Chambre criminelle, 14 juin 2000 (Bull. n° 221)
Chambre criminelle, 21 juin 2000 (Bull. n° 239)
Chambre criminelle, 4 octobre 2000 (Bull. n° 287)

Trois principes ont été dégagés par le premier arrêt :

- Un architecte investi d’une mission de maîtrise d’oeuvre par, et pour le compte d’une collectivité ou un organisme publics, doit être regardé comme une personne chargée d’une mission de service public au sens de l’article 432-12 du Code pénal, qui n’exige pas que cette personne dispose d’un pouvoir de décision au nom de la puissance publique.

- Le délit de prise illégale d’intérêt est consommé dès que le prévenu a pris, reçu ou conservé, directement ou indirectement, un intérêt dans une affaire dont il avait l’administration ou la surveillance, celles-ci se réduiraient-elles à de simples pouvoirs de préparation ou de propositions de décisions prises par d’autres.

- Le délit se consomme par le seul abus de la fonction, indépendamment de la recherche d’un gain ou d’un avantage personnel (1er arrêt).

Par ailleurs, justifie sa décision, la cour d’appel qui, pour déclarer un maire coupable d’ingérence ou prise illégale d’intérêts, relève qu’il est intervenu en qualité de président de la commission d’appel d’offres et de membre du bureau d’un district urbain, dans l’attribution de plusieurs marchés de travaux publics à des sociétés gérées par ses enfants et dont l’une exploitait en location-gérance le fonds de commerce de son entreprise personnelle (2ème arrêt).

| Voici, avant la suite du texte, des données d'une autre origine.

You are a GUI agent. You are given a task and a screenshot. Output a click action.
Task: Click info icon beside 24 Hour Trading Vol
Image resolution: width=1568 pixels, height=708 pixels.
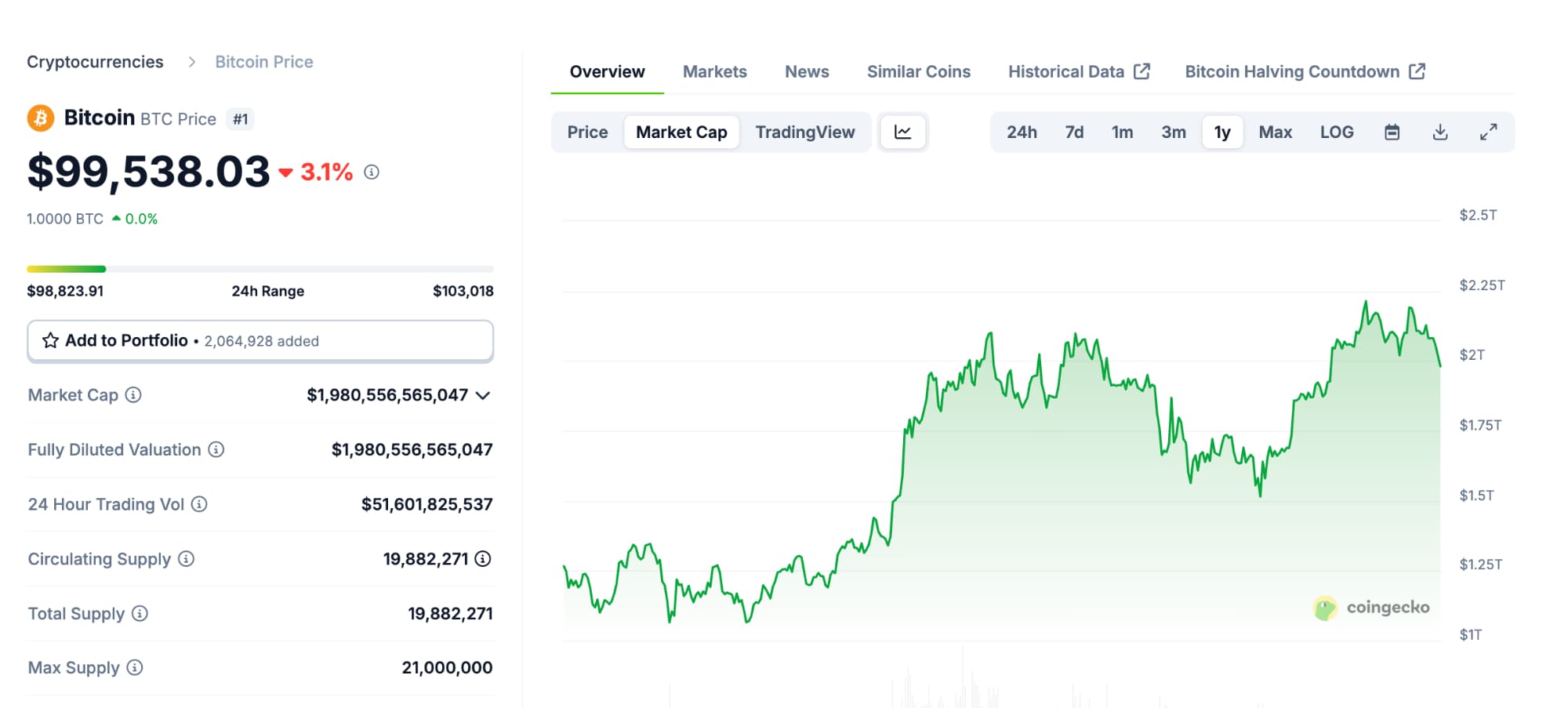(199, 504)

Enfin, le délit de prise illégale d’intérêts se prescrit à compter du dernier acte administratif accompli par l’agent public par lequel il prend ou reçoit un intérêt dans une opération dont il a l’administration ou la surveillance (3ème arrêt).


9. Réglementation économique

a) Imposition d’un caractère minimal au prix de revente

Chambre criminelle, 31 octobre 2000 (Bull. n° 326)

Le refus de livrer un produit, au motif que le prix de sa vente est insuffisant, constitue un moyen indirect, au sens de l’article 34 de l’ordonnance du 1er décembre 1986, d’imposer un caractère minimal au prix de revente de ce produit.

b) Vente au déballage

Chambre criminelle, 29 novembre 2000 (Bull. n° 360)

Constitue une vente au déballage, au sens de l’article 27 de la loi du 5 juillet 1996, la présentation à la vente de produits sur des emplacements non destinés à la vente au public de ces marchandises, quelque soit le lieu du paiement, les juges appréciant souverainement que les marchandises sont bien mises en vente dans les lieux litigieux.

Justifie, dès lors, sa décision la cour d’appel qui retient que caractérise l’infraction, l’exposition d’articles, avec affichage de leurs caractéristiques et de leurs prix, sur le parking, dans le sas d’entrée et l’allée marchande d’un magasin, lieux habituellement non affectés à la vente, malgré l’obligation de payer l’article en passant aux caisses.

Cet arrêt vient confirmer la jurisprudence habituelle de la Chambre criminelle en la matière.